Let’s analyze this step:
* (1) {*}process records{*}: Process records.
* (2) {*}send canCommit request{*}: After all Records are processed, call
canCommit remotely to AM.
* (3) {*}update commitAttempt{*}: After AM receives the canCommit request, it
will check whether there are other tasksattempts in the current task that have
already executed canCommit. If there is no other taskattempt to execute
canCommit first, return true. Otherwise return false. This ensures that only
one taskattempt is committed for each task.
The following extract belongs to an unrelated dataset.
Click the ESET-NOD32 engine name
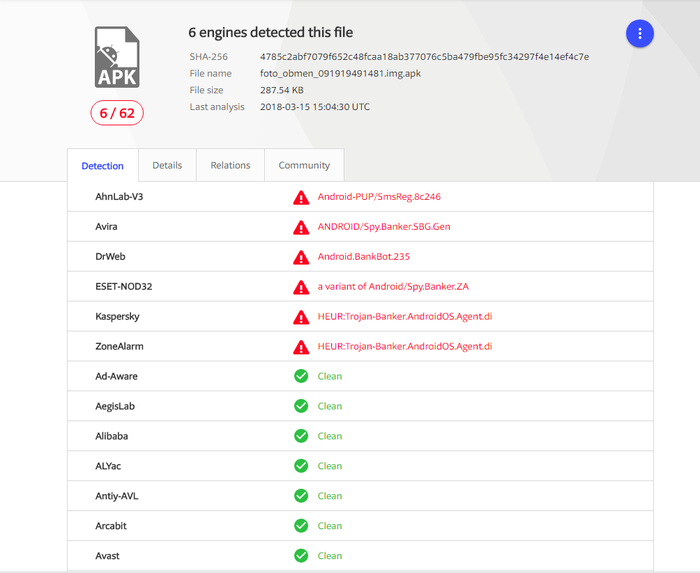This screenshot has height=573, width=700. coord(124,287)
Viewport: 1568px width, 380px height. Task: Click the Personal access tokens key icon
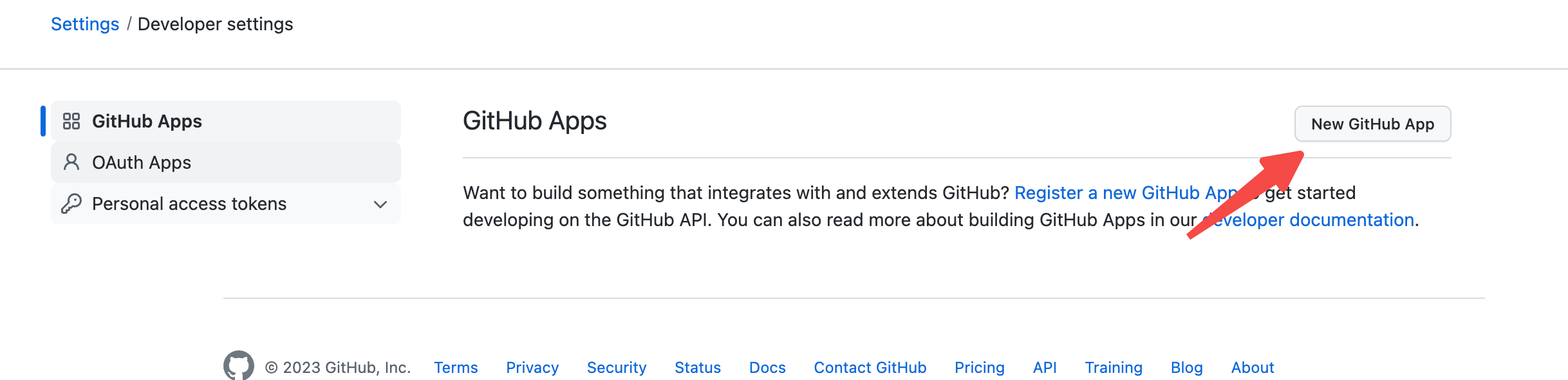coord(71,204)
* (4) {*}return canCommit response{*}: Task receives AM's response. If returns
true, it means it can be committed. If false is returned, it means that another
task attempt has already executed the commit first, and you cannot commit. The
task will jump into (2) loop to execute canCommit until it is killed or other
tasks fail.
* (5) {*}output.commit{*}: Execute commit, specifically rename the generated
temporary file to the final file.
* (6) {*}notify succeeded{*}: Although the task has completed the final file,
AM still needs to be notified that its work is completed. Therefore, AM needs
to be notified through heartbeat that the current task attempt has been
completed.
There is a problem in the above steps. That is, if an exception occurs in the
task after (5) and before (6), AM does not know that the Task attempt has been
completed, so AM will still start a new task attempt, and the new task attempt
will generate a new file, so It will cause duplication. I added code for
randomly throwing exceptions between (5) and (6), and found that in fact, Tez
example did not produce data duplication. Why? Mainly because the final file
generated by which task attempt is the same is the same. When a new task
attempt commits and finds that the final file exists (this file was generated
by the previous task attempt), it will be deleted firstly, then renamed.
Regardless of whether the previous task attempt was committed normally, the
last successful task will clear the previous error results.
To summarize, tez-examples uses two methods to avoid duplicate files:
* (1) Avoid repeated commit through canCommit. This is particularly effective
for tasks with speculative execution turned on.
* (2) The final file names generated by different task attempts are the same.
Combined with canCommit, it can be guaranteed that only one file generated in
the end, and it can only be generated by a successful task attempt.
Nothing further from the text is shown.